# Given task
Copy the data below line for line, with no changes.

# Supplied records

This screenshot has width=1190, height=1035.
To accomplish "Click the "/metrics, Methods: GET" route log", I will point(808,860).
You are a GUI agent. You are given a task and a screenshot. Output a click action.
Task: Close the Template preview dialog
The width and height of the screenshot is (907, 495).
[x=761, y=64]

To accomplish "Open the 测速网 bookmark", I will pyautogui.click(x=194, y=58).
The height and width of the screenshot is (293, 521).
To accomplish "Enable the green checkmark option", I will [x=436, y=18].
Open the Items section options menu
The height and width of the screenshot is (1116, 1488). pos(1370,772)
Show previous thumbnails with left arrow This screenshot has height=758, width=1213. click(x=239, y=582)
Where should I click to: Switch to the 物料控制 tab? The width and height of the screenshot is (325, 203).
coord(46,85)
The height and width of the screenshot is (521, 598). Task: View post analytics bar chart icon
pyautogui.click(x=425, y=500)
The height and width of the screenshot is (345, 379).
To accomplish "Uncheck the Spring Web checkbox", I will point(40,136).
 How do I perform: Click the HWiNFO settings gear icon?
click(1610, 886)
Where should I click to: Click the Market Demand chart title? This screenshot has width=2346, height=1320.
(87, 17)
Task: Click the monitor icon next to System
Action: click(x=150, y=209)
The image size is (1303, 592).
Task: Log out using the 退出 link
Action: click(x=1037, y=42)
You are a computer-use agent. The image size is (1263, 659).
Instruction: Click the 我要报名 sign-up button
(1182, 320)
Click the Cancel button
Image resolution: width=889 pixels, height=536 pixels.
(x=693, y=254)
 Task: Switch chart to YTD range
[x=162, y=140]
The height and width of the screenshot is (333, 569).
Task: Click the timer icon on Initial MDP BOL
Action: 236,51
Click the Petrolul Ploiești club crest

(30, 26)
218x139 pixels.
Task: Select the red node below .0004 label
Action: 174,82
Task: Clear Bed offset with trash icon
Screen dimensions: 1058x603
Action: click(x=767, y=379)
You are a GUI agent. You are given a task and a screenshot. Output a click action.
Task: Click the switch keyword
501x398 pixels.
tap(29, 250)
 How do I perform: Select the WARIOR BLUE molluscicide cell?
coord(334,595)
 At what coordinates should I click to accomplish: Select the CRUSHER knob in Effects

# Full output
This screenshot has width=1190, height=1035.
To accomplish "Click the "/metrics, Methods: GET" route log", I will point(808,860).
You are a GUI agent. You are given a task and a screenshot. Output a click action.
Task: Close the Template preview dialog
The width and height of the screenshot is (907, 495).
[x=761, y=64]

To accomplish "Open the 测速网 bookmark", I will pyautogui.click(x=194, y=58).
The height and width of the screenshot is (293, 521).
To accomplish "Enable the green checkmark option", I will [x=436, y=18].
Open the Items section options menu
The height and width of the screenshot is (1116, 1488). pos(1370,772)
Show previous thumbnails with left arrow This screenshot has height=758, width=1213. click(x=239, y=582)
Where should I click to: Switch to the 物料控制 tab? The width and height of the screenshot is (325, 203).
coord(46,85)
The height and width of the screenshot is (521, 598). Task: View post analytics bar chart icon
pyautogui.click(x=425, y=500)
The height and width of the screenshot is (345, 379).
To accomplish "Uncheck the Spring Web checkbox", I will point(40,136).
 How do I perform: Click the HWiNFO settings gear icon?
click(1610, 886)
Where should I click to: Click the Market Demand chart title? This screenshot has width=2346, height=1320.
(87, 17)
Task: Click the monitor icon next to System
Action: click(x=150, y=209)
The image size is (1303, 592).
Task: Log out using the 退出 link
Action: click(x=1037, y=42)
You are a computer-use agent. The image size is (1263, 659).
Instruction: Click the 我要报名 sign-up button
(1182, 320)
Click the Cancel button
Image resolution: width=889 pixels, height=536 pixels.
(x=693, y=254)
 Task: Switch chart to YTD range
[x=162, y=140]
The height and width of the screenshot is (333, 569).
Task: Click the timer icon on Initial MDP BOL
Action: 236,51
Click the Petrolul Ploiești club crest

(30, 26)
218x139 pixels.
Task: Select the red node below .0004 label
Action: 174,82
Task: Clear Bed offset with trash icon
Screen dimensions: 1058x603
Action: click(x=767, y=379)
You are a GUI agent. You are given a task and a screenshot. Output a click action.
Task: Click the switch keyword
501x398 pixels.
tap(29, 250)
 How do I perform: Select the WARIOR BLUE molluscicide cell?
coord(334,595)
 At what coordinates should I click to accomplish: Select the CRUSHER knob in Effects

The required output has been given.